Gibran has perhaps attained some kind of metanoia or change of heart before departing from his earthly abode. By extending his self, he is now turned into the shepherd-lamb.
So, at the end of it all, the key questions remains: What is bestiality? Is it the composition of accelerated intelligence in our veins? Does bestial life turn us into beasts or is animal sensitivity rather a sign of grace? And is grace, if that arrives at all, able to fill the void when we are trapped like ensnared squirrels in a cage?
It is evident that singular opacities surround us. And slaughtering is a juggernaut. In order to square with casual cruelty, one way is to seek authentic living. This is the romantic-solipsistic route. The other is to espouse transcendental detachment.
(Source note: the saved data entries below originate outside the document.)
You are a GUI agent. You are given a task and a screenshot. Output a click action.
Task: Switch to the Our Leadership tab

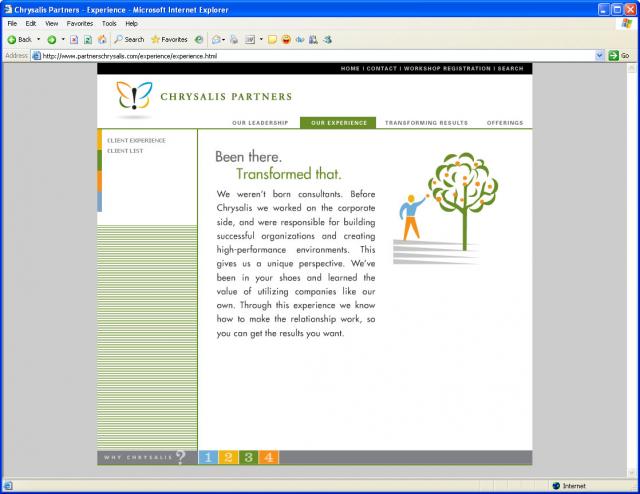[x=260, y=123]
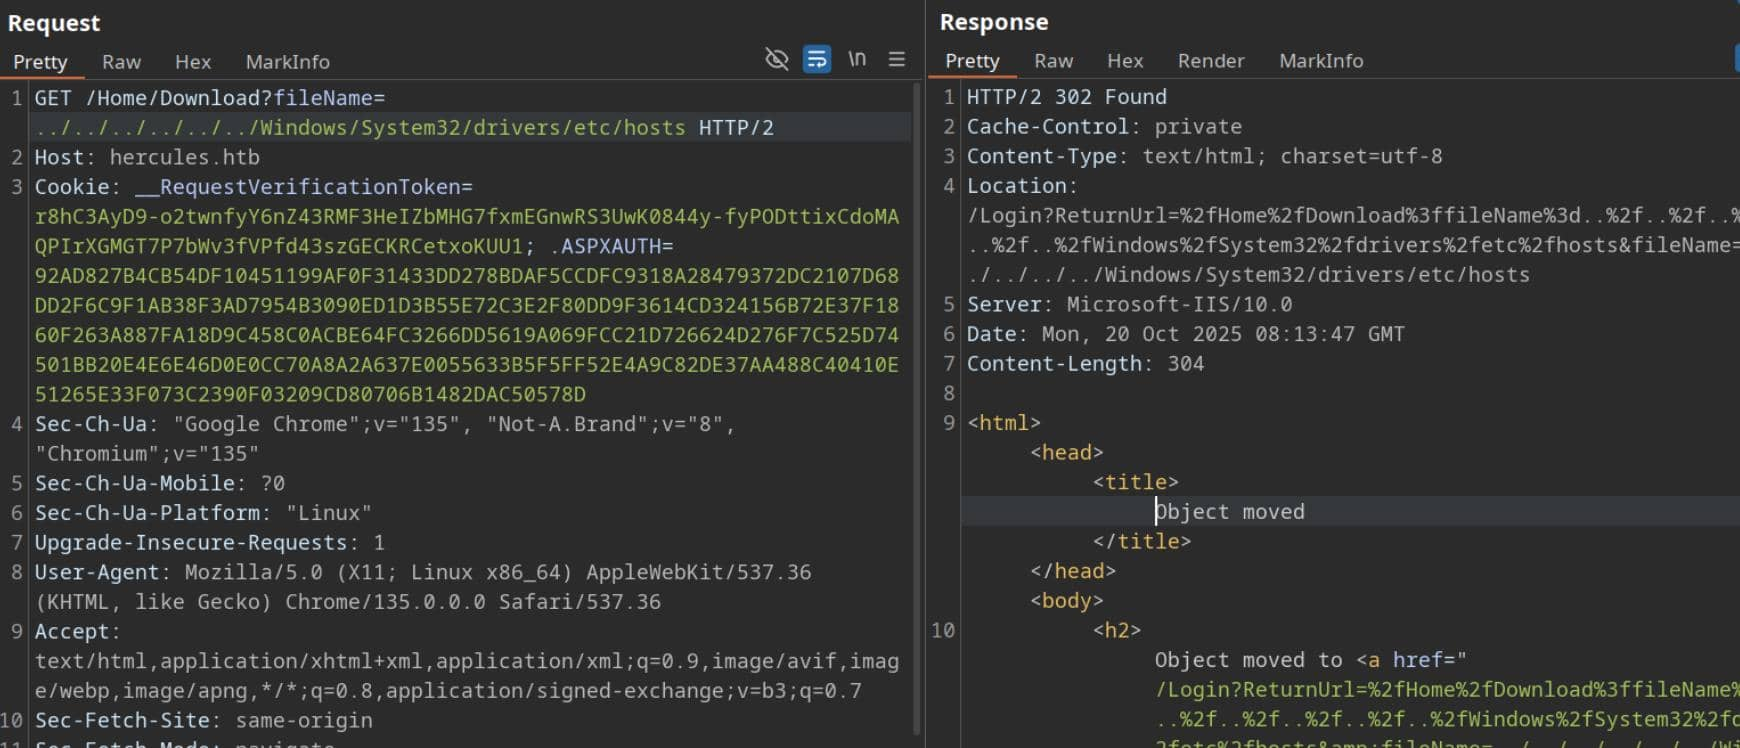This screenshot has height=748, width=1740.
Task: Click the HTTP/2 302 Found status line
Action: pos(1066,97)
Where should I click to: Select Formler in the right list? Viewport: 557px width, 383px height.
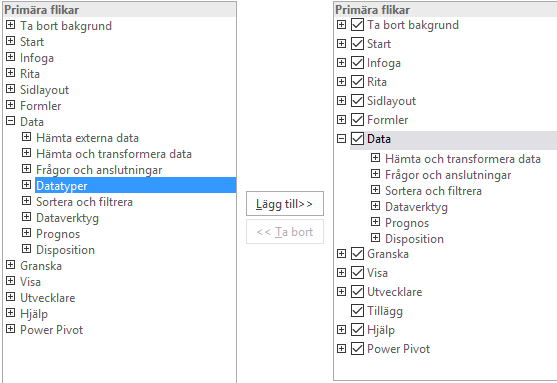(x=388, y=120)
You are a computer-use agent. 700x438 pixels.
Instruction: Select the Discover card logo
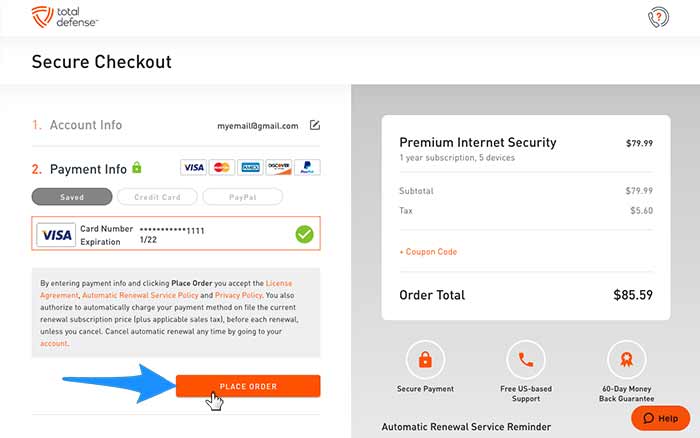coord(279,167)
The third is to practice a kind of compulsory intimacy by cultivating a kind of interspecies relationality that Naisargi N. Dave calls ‘mutually existing in indifference.’ She puts forth her ideas on animal life in the context of the apparent inevitability of bloodlust in post-Independent India. Dave suggests celebrating commitment to live every moment by regarding other beings but not demanding acquiescence or sentimental love from each other.
Exceptional attention to reality and its life altering effects make Mohsin Khan turn towards clarity of relationalities in the Great Chain of Being. Only a few can reach the heavenly abode, the novel suggests. But among the possibilities, it is not necessary for Khan to take or show us a single path, for the relentless and unsparing tragic realism that ensues out of ‘mind-forg’d manacles’ in the narration is only limned by a preternatural innocence produced in the same enormous factory designed and created by Allah Miyan. Gravity and grace remain intertwined.